Retype everything from the line containing "Task: Select the Fixing tab" down to the line containing "Action: point(767,26)", including both of those lines. Leave the pictures out of your copy.

* [Extracted records]
⁂
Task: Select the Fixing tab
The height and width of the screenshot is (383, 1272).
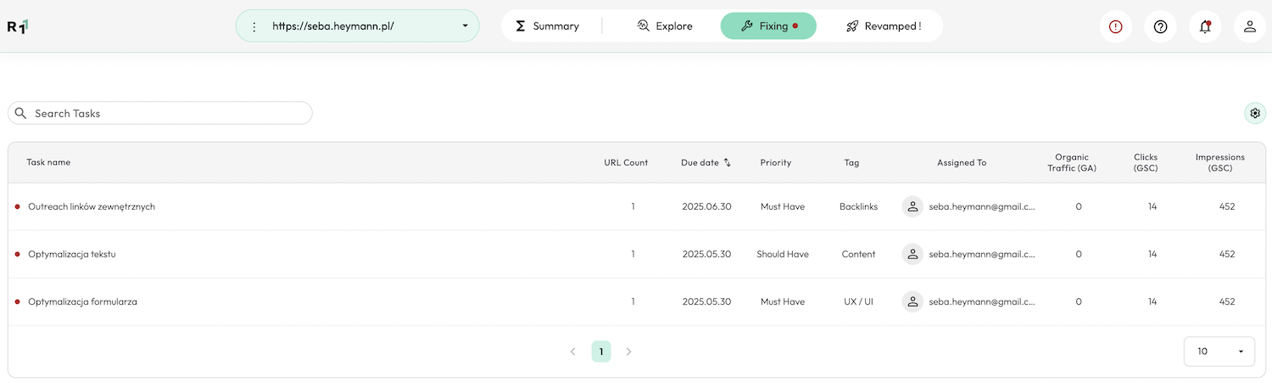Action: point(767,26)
⁂
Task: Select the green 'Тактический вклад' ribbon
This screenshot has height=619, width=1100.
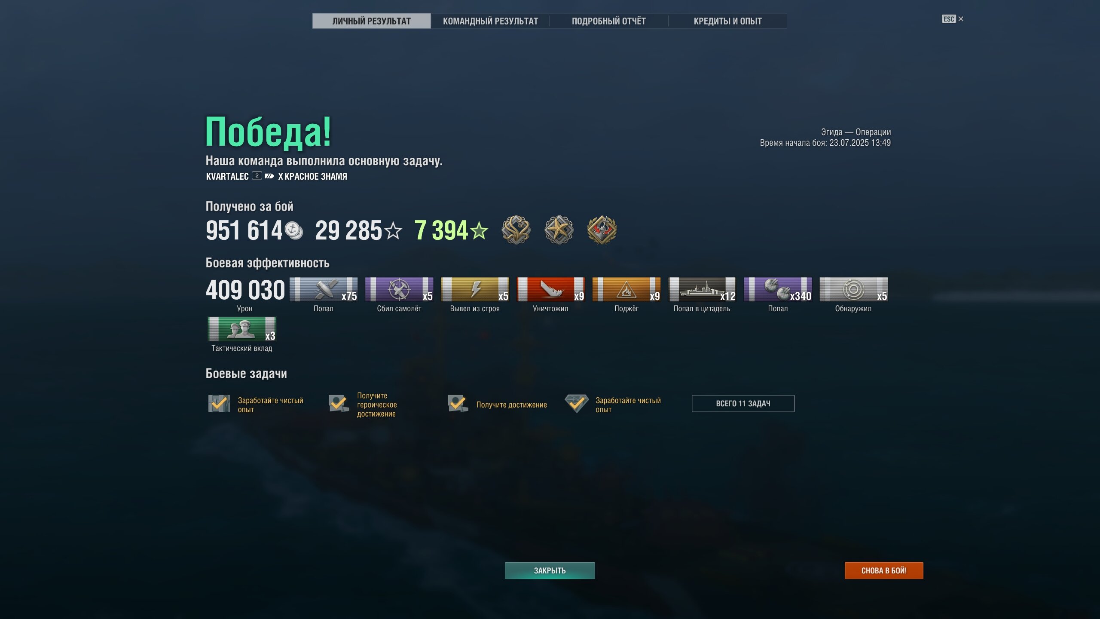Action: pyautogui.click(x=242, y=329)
⁂
* [Finished answer]
Task: Select the Fixing tab
The height and width of the screenshot is (383, 1272).
Action: point(767,26)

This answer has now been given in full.